Korvel tried to look uninvolved. “He’s been very insistent, ma’am. He said you would want to see him.”

“Of course I want to see him!” she said, then seemed to collect herself. “Thank you, Korvel. You may take your break now. Tell whomever relieves you to wait in the antechamber.”

“Yes, Madam President,” he said, and left.


“So what is it?” said Romana, when they were alone.

“I need to tell you something.”

“Yes, you said,” she said gently, realizing something was wrong. She took his arm and noted with surprise that he was remaining upright with some difficulty. “Look, you haven’t been drinking or something?”

“I have not. I have been being in-ter-ro-gated,” he said, lingering over the last word.

She instantly froze.

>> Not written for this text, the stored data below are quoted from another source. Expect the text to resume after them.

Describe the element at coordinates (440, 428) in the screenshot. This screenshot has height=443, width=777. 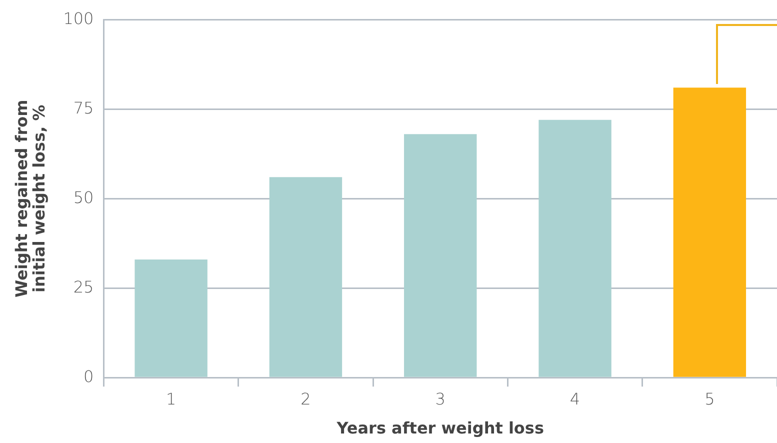
I see `x-axis-title: Years after weight loss` at that location.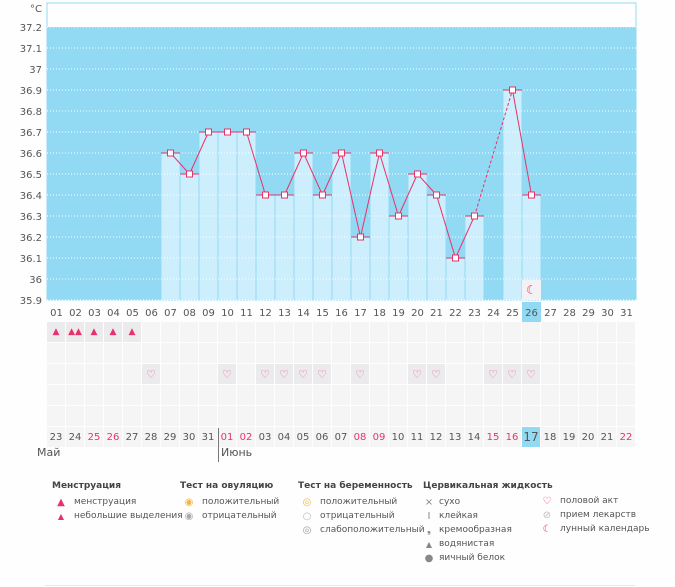  What do you see at coordinates (607, 437) in the screenshot?
I see `calendar-date: 21` at bounding box center [607, 437].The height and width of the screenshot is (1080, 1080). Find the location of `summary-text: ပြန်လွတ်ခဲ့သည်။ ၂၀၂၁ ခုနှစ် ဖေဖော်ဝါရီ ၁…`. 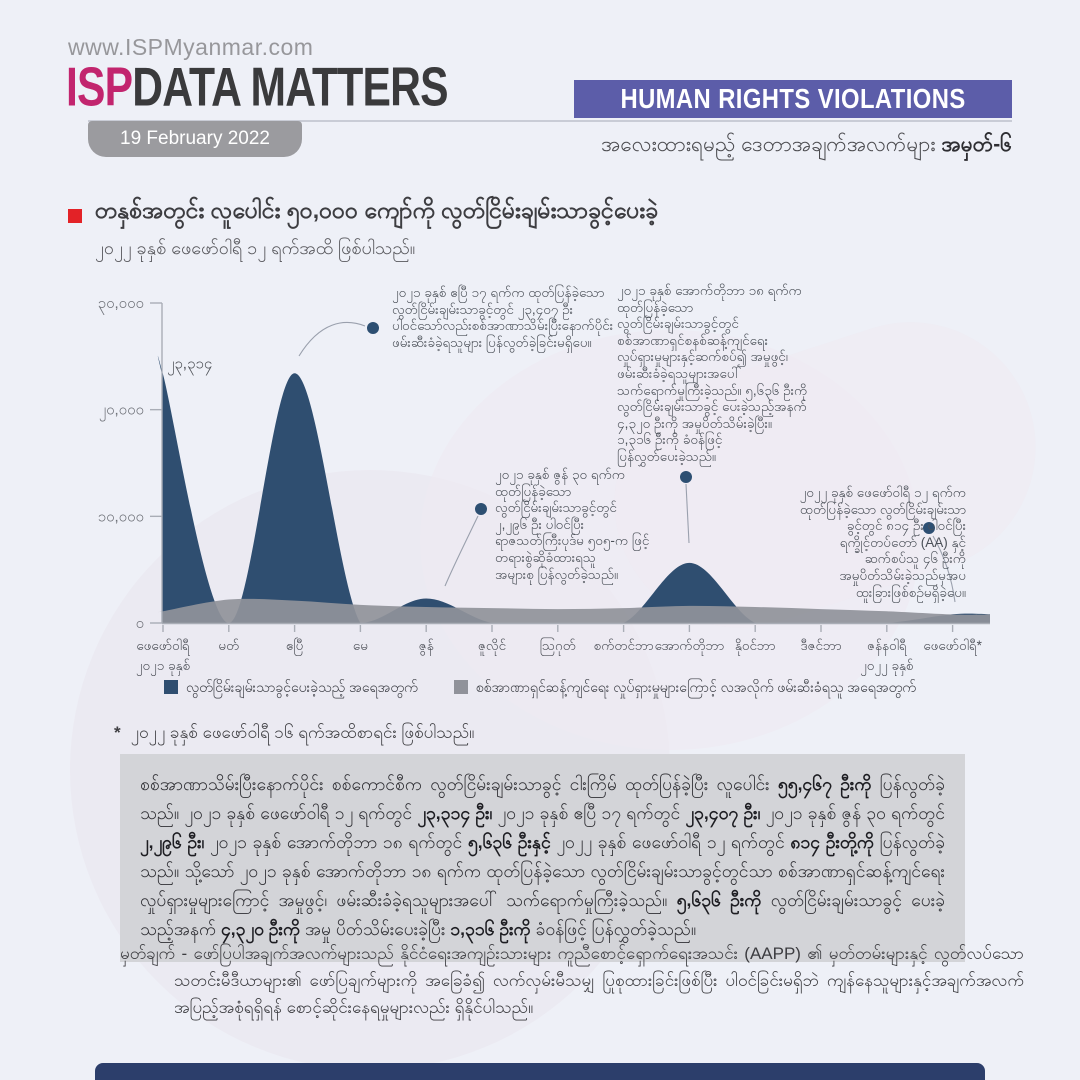

summary-text: ပြန်လွတ်ခဲ့သည်။ ၂၀၂၁ ခုနှစ် ဖေဖော်ဝါရီ ၁… is located at coordinates (542, 798).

As he was leaning on her he could feel her begin to tremble, as if she’d just run for hours.

“No no no, I’m all right, you see I’ve escaped. The important thing is I have to tell you that I love you.”

“Have they hurt you,” she said, hard and cold. “What have they done?”

He reached out a hand to her face. “Romana. Romana, look at me. Let’s sit down,” he said. They found their way to a seat together.

“I’m sorry, I shouldn’t have said, that was stupid of me,” he said.

“I am in control of myself,” she said. “But if you’ve been interrogated and you’re delirious…” Her grip on his arm tightened.

“Delirious!” He tried to sound totally dismissive. “I’m fine. Romana, listen, it was a truth serum. I got out before they even asked me anything. Look.” He raised his hands, visibly unmanacled. She took deep breaths as he went on, “Only it has a psychic effect which compels you to tell your most important secrets. Also it makes you a little…” He twirled a finger by his head.

“Loopy?” She laughed, a little hysterically. “I should think so. Oh, Doctor, don’t do this to me.”

“I’m sorry.” He paused. “Do you mean don’t remind you of—you know—or don’t come and see you, or don’t tell you I love you? Because I do, but now I’ve said it I think the psychic compulsion is letting up.”

“I mean don’t scare me like that. What you said—would you say it again? In your right mind?”

“I love you,” he answered immediately. “I always have and I still do. But you needn’t worry about not feeling the same way. I want to be your friend, if you’ll still let me; if you need an ally, I’ll try to help.”

He didn’t continue, because she had her arms around him, pulling him close to her. His face nestled into the crook of her neck. He’d never been so close to her in this body.

“You idiot,” she said passionately. “How could you think I didn’t want you?”

He made an inarticulate noise, which meant you left me in E-Space, and I didn’t rescue you quickly enough, and you locked your door.

“I’m not going to come away with you, but that doesn’t mean I don’t love you.”

“And I’ll never come back to Gallifrey,” he said softly. “But I’ll always come back to you.”

She pulled him into a kiss. When they broke away at last, she said, “Oh, before I forget.” She pulled out a communicator and opened a channel to her guards.

“Change of standing orders,” she said. “The Time Lord known as the Doctor to have permanent access to my rooms at all times.”

He smirked like the cat who’d got the cream. It was an obnoxious expression that she thought simply demanded to be dissolved in another kiss.

She just barely remembered to turn off her communicator first.